Sblocca Italia, tanto asfalto e poco ferro. Ecobonus ancora a rischio

Per Green Italia «visione da anni’60, tanti soldi pubblici e project financing fasullo»

[27 agosto 2014]

Doveva essere il cambio di passo del Paese, e invece per lo Sblocca Italia del governo Renzi/Alfano le critiche non fanno che aumentare. Oggi sono  Monica Frassoni e Anna Donati, esponenti di Green Italia, a commentare  le anticipazioni sui contenuti del decreto che dovrebbe essere approvato dal Consiglio il 29 agosto: «Di cura del ferro per le città con treni, tram e metropolitane che mancano per i pendolari, che è il vero problema e deficit italiano rispetto al resto d’Europa, poco e niente. In compenso tanto nuovo asfalto, molto spesso inutile e costoso, finanziato con soldi pubblici e project financing fasullo: le priorità infrastrutturali che dovrebbero entrare nello “sblocca Italia” per rilanciare, nelle intenzioni del Governo, i cantieri e l’economia del Paese sono un lungo elenco di autostrade, dalla Orte-Mestre alla Tirrenica, e strade per oltre 1.400 km, in un’ottica da Italia anni ’60, che sconcerta per l’assenza delle opere incompiute e realmente indispensabili a modernizzare e rilanciare il Paese: dalla chiusura dell’anello ferroviario di Roma alle metropolitane di Torino, Catania, dello Stretto, dal secondo binario sulle linee Genova-Ventimiglia, Pontremolese, ai tram di Bergamo, Milano, Firenze».

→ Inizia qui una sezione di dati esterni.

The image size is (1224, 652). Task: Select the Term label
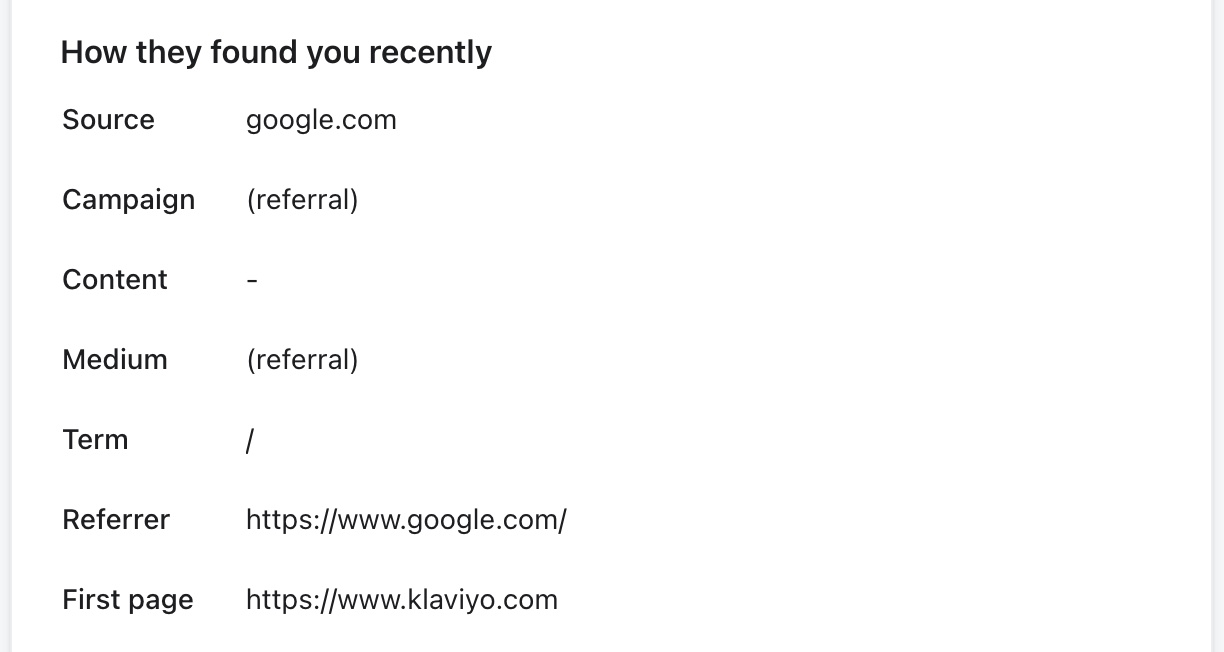tap(95, 440)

Le due rappresentanti del partito ecologista se la prendono con opere già duramente contestate dalle associazioni ambientaliste, da comitati locali ed anche da amministrazioni pubbliche che pure il governo rilancia: «Quella che sarebbe la nuova autostrada tirrenica e dovrebbe sostituire l’Aurelia è l’esempio più lampante di connubio di spreco di risorse pubbliche e sostanziale inutilità: è previsto un esborso di 270 milioni di euro, per una strada a pedaggio che non prevede nei flussi di traffico la possibilità di rientro economico e che la concessionaria SAT si era impegnata a realizzare con 2 miliardi di euro. Si ripete il copione già visto con le autostrade lombarde, dove privati promettono di fare l’opera in project financing e invece puntualmente chiedono il supporto statale, mantenendo però le ‘royalties’ di sfruttamento della strada. Adeguare l’Aurelia cominciando con i tratti più pericolosi ad alta incidentalità a due corsie per consentire la realizzazione di un Corridoio stradale tirrenico con il minor impatto ambientale, senza pedaggio, sarebbe la soluzione più rapida e conveniente».

Donati e Frassoni concludono: «Le misure annunciate da Renzi rischiano di essere la brutta copia della fallimentare legge obiettivo di Berlusconi e Lunardi del 2001. Il premier dovrebbe cambiare modello, perché il traffico su gomma porta costi ed inefficienze, mentre occorre puntare sul trasporto delle merci e delle persone su ferro su larga scala. La situazione che ogni giorno sono costretti a sopportare ad esempio i 100mila utenti della Circumvesuviana, e i pendolari che affluiscono a Roma e Milano su linee ferroviarie che viaggiano per lunghi tratti su un unico binario è lontanissima dagli standard europei. Destinare poi due miliardi di euro a Fiumicino e Malpensa per il collegamento tramite alta velocità, che interessa oggi in tutta Italia 70 mila utenti giornalieri, e non investire per migliorare il trasporto pendolare è un’offesa ai milioni di cittadini che ogni giorno subiscono ritardi e inefficienze».